Last weeks lawsuit against CRIA for commercial copyright infringement sent shock waves throughout the industry as a whole as well as throughout the media and has left some wondering if it’s a case CRIA can recover from both financially and morally. Recently, there was clear evidence that the lawsuit has had an impact on anti-piracy efforts.
The Ottawa Sun is reporting that a record store owner felt that he had to plead guilty for copyright infringement after possessing just under 300 unauthorized CDs. It was a case lead by the RCMP with non other than CRIA acting as an expert witness in the case.
While the case has more to do with laws surrounding the importing of CDs, the interesting part was found in the following:
Nolan will receive a conditional discharge if he makes a $1,000 charitable donation within three months.
Lawyer Mark Lazarovitz said it was outrageous that his client is being prosecuted when CRIA members, including such names as Sony, EMI and Universal, are the target of a class action lawsuit worth up to $6 billion for allegedly infringing artists’ copyright.
“Yet my client is before the court,” Lazarovitz said.
Nolan said the 100 CDs represent a tiny fraction of the hundreds of thousands of recordings in his collection and that the discs at issue are mostly imports.
This may be the first known case where CRIA being sued for billions for commercial distribution of pirated material has had a very visible effect on any anti-piracy operations CRIA is involved in. It’s not hard to imagine that this would be the last either.

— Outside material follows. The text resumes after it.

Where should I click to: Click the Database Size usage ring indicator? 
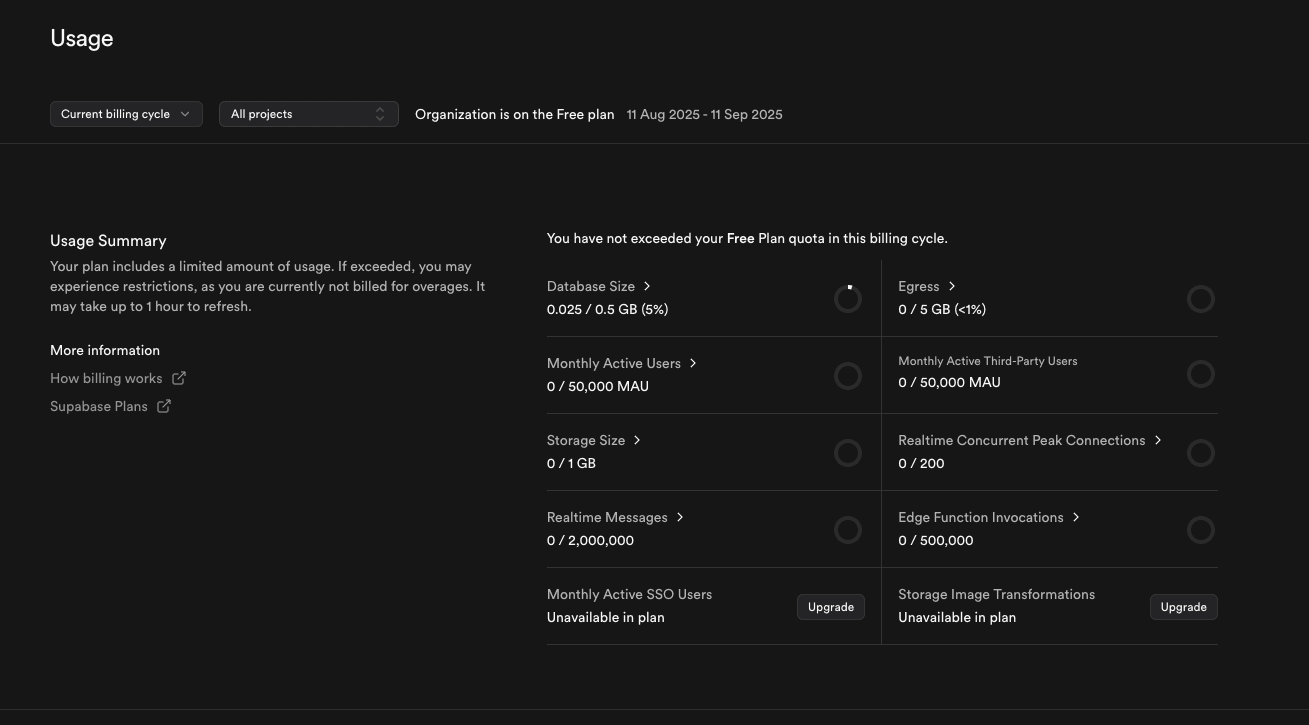[x=847, y=299]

How can CRIA have the power to convict anyone for copyright infringement when they themselves have allegedly headed off the biggest commercial piracy operation in Canadian history?
It would appear that it’s extremely easy to make any piracy operation seem like a hollow victory for the major record labels thanks to this lawsuit against CRIA. It makes anti-piracy operations seem more like pirates busting pirates more than anything else and seriously puts into question to whom the law serves. Legitimate and otherwise morally acceptable anti-piracy cases for many – namely busting commercial bootleggers – has been put into serious moral jeopardy for many. It doesn’t really matter whether or not they are completely separate cases at this point.

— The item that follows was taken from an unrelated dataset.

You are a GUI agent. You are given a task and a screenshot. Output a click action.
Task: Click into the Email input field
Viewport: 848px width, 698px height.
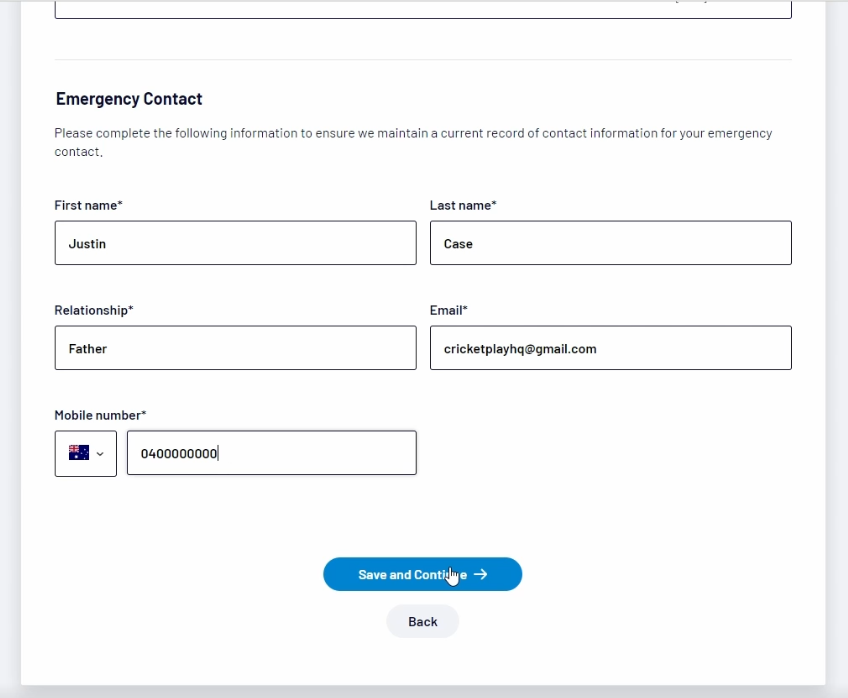(x=610, y=348)
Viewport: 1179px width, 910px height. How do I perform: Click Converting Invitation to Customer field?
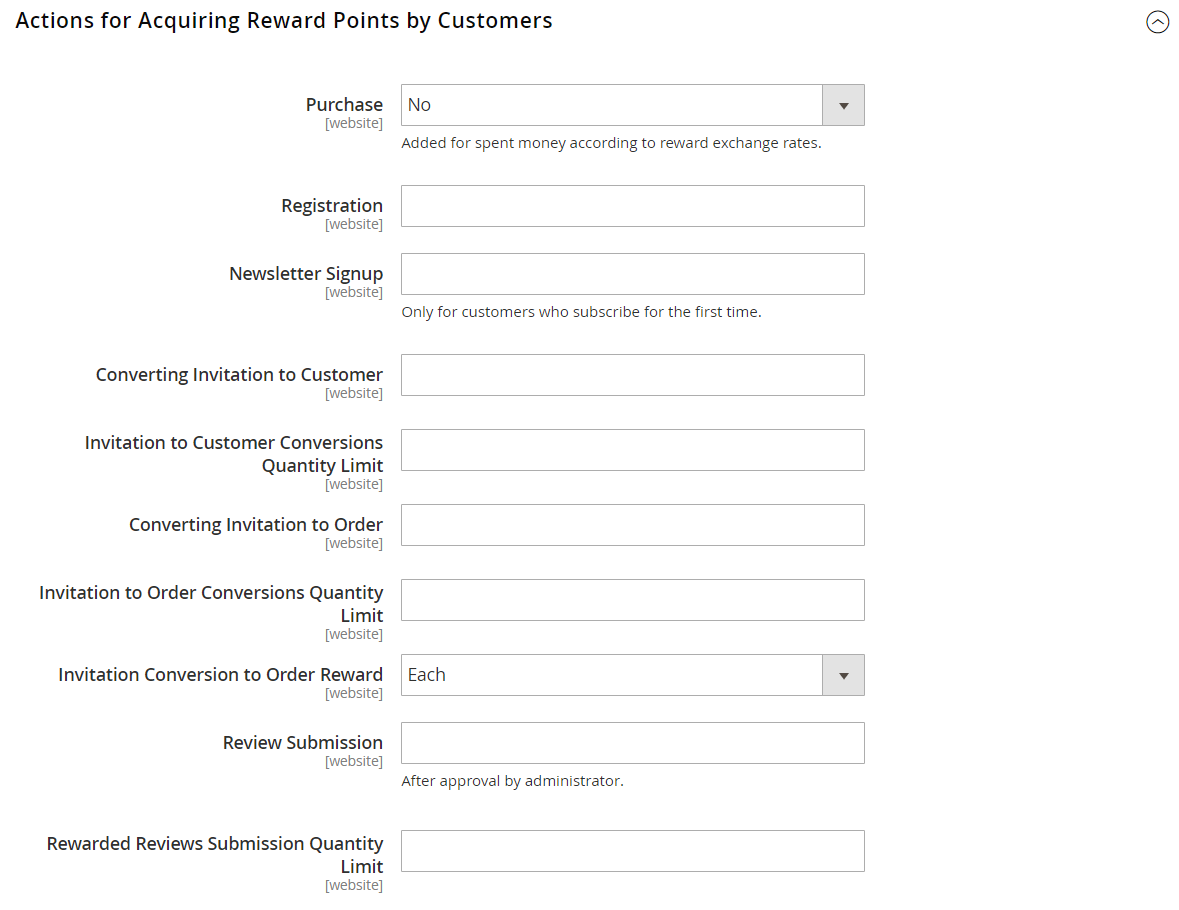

In the case in question here, some of the imported CDs didn’t contain UPC bar codes. While BoingBoing had their own choice words for the case, one commenter suggested that not every independently produced CD has a UPC bar code to begin with.
“I worked at several independent record stores that brought in foreign copies of records on American labels that were unavailable in the states all the time. Back then,” scifijazznik commented, “there were entire artists’ catalogs the majors in the states didn’t seem to think there was a market for: Bootsy Collins, Julie London, Graham Central Station, tons of classic Blue Note records, etc., that were available out of Japan or Germany. If they were available in the states, both we and our customers would gladly pay less for them. But they were not and we had a loyal following of collectors more than willing to pay for $30 for Japanese imports of CDs that should have been available at reissue prices.”
The commenter added, “There was mention of “live CDs” and some “without bar codes.” Bootlegs are one thing. There are laws against that and the owner’s use of the word “pirated” is likely chosen carefully to address that. But I run an independent label and on our last CD, the manufacturer forgot to print the bar code on the cover. Some perfectly legit labels don’t use bar codes at all, though I imagine that’s not as common as it used to be.”
It’s interesting that there is word that not every single CD in existent that is legitimately sold has a bar code as mentioned in the original story. Whether or not the owner of the recently busted store is being totally honest is another story since there isn’t much evidence being offered publicly at this time through the Sun. What is clear is that the moral standing of the major record labels has fallen off a cliff in the publics eyes and CRIA in the defence of a $6 Billion lawsuit will prove to be a point that keeps biting them in the end whether or not the anti-piracy operation they partake in is clear cut.